> Problem to work on
Rewrite the records as a numbered list, starting with the line that contains "The image size is (700, 937)." and going on through the end of the records, skipping blank lines and leaving out the pictures.
### Exercise materials
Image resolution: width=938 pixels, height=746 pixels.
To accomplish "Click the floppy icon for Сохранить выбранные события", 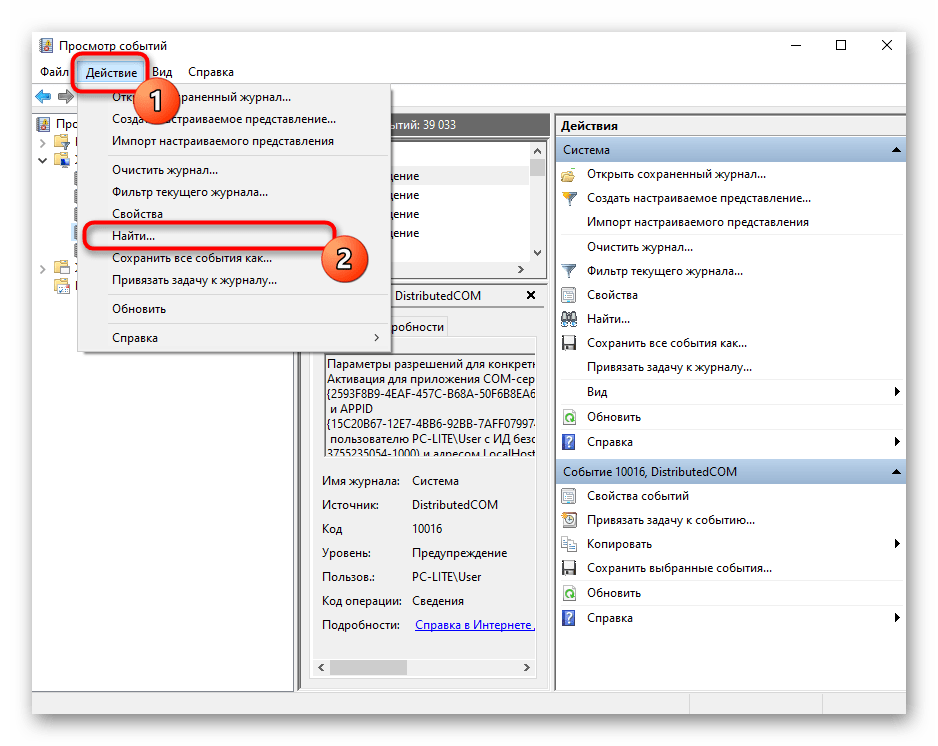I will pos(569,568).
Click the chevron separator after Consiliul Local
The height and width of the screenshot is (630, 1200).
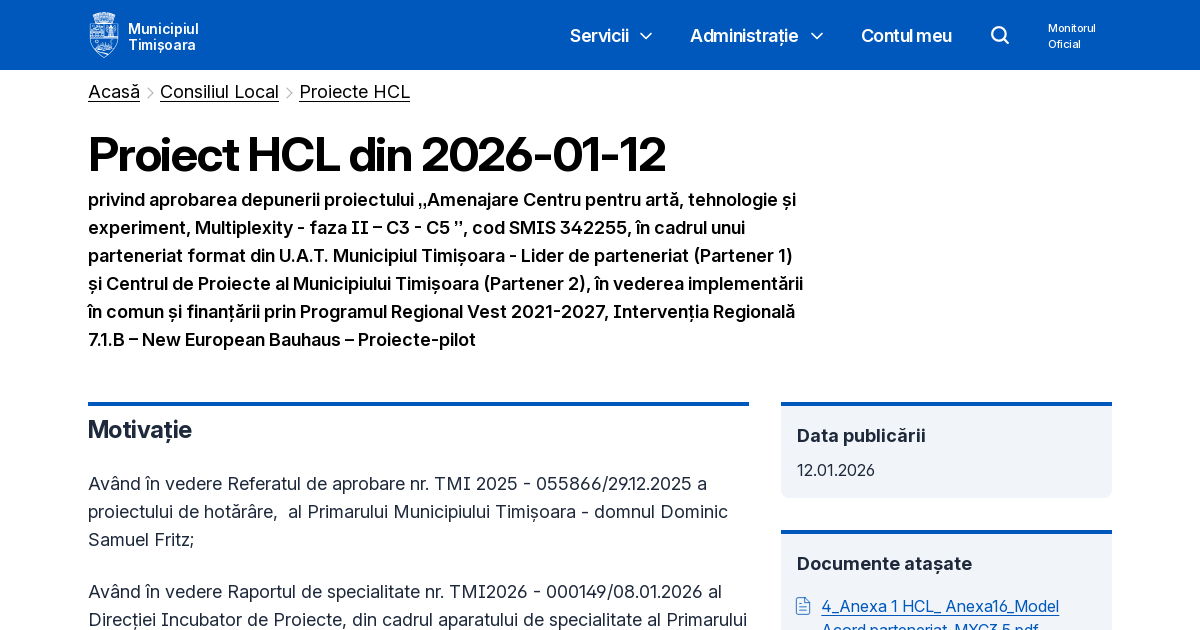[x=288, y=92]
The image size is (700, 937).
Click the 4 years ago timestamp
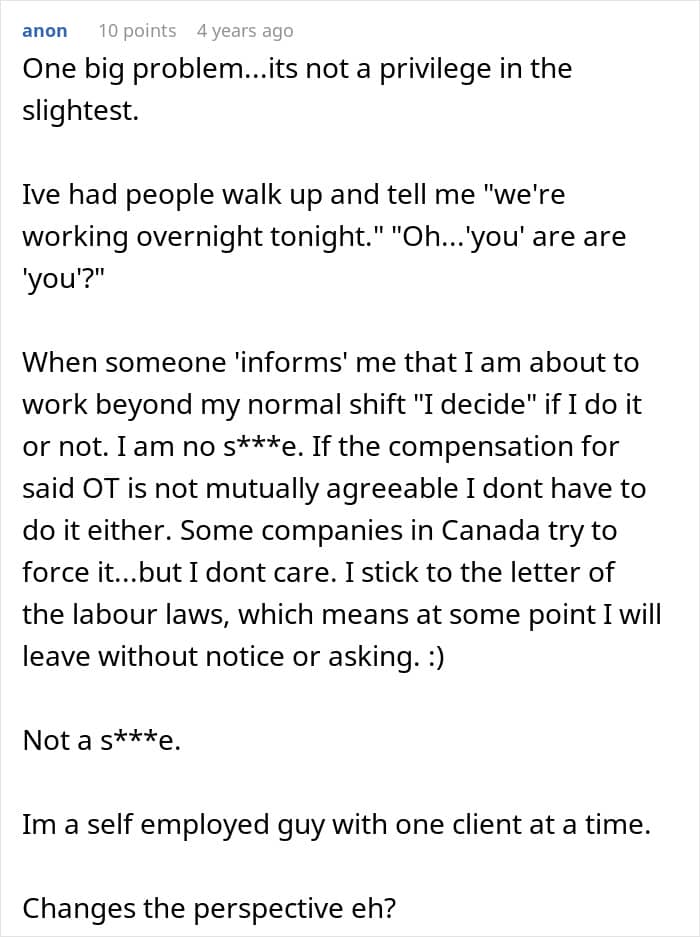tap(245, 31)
######
> Exercise solution
1. The image size is (700, 937).
2. Click the 4 years ago timestamp
3. tap(245, 31)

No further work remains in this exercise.